**Records supplied:**
____________________
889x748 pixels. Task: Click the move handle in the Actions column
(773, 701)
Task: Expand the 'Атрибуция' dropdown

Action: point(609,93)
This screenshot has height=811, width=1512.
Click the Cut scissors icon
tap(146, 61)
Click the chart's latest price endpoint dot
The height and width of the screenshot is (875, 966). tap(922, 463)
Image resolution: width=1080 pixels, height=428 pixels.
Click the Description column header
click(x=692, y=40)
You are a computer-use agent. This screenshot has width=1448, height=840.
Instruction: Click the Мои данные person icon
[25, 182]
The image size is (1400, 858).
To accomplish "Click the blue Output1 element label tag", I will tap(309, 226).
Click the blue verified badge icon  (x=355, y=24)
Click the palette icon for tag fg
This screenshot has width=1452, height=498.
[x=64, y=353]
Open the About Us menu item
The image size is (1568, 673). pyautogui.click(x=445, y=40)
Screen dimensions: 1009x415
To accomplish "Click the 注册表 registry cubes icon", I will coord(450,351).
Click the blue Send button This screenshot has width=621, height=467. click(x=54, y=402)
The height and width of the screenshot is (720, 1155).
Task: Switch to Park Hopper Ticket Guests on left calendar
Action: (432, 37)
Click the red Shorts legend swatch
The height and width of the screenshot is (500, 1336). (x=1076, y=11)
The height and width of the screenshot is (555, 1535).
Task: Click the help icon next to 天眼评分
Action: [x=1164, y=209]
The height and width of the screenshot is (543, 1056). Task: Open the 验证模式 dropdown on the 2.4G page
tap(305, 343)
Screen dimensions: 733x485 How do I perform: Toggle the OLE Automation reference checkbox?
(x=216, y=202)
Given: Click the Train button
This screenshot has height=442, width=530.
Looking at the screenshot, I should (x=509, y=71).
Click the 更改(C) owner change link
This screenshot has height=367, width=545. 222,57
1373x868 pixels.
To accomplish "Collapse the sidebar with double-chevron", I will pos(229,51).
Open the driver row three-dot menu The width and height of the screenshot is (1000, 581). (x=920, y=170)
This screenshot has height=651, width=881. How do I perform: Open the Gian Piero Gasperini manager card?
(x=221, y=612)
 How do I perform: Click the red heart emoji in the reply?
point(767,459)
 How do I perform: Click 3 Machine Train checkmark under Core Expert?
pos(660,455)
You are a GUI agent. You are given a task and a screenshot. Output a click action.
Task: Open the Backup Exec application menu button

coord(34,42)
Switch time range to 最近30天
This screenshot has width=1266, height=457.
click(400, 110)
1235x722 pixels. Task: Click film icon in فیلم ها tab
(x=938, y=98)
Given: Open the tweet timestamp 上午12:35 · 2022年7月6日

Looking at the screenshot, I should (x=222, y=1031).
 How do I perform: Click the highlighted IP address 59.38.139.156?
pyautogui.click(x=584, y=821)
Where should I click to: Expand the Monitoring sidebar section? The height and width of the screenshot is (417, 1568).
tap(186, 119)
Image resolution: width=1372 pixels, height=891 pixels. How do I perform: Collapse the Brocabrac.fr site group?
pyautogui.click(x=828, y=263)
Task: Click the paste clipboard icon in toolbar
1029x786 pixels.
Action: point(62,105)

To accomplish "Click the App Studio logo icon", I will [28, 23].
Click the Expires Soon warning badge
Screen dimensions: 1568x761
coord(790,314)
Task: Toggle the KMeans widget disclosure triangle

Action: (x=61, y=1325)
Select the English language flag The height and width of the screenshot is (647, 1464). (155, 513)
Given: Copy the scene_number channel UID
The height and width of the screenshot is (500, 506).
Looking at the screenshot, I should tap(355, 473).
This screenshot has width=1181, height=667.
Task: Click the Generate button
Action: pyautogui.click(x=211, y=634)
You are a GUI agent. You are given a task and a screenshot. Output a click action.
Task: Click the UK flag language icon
____________________
**Exercise details:** Edit the stretch of records from the start through the line containing "tap(146, 61)", changing "move handle" to "drag handle" and leaving everything else as it is. Return only those lines.

**Response for this exercise:**
889x748 pixels. Task: Click the drag handle in the Actions column
(773, 701)
Task: Expand the 'Атрибуция' dropdown

Action: point(609,93)
This screenshot has height=811, width=1512.
Click the Cut scissors icon
tap(146, 61)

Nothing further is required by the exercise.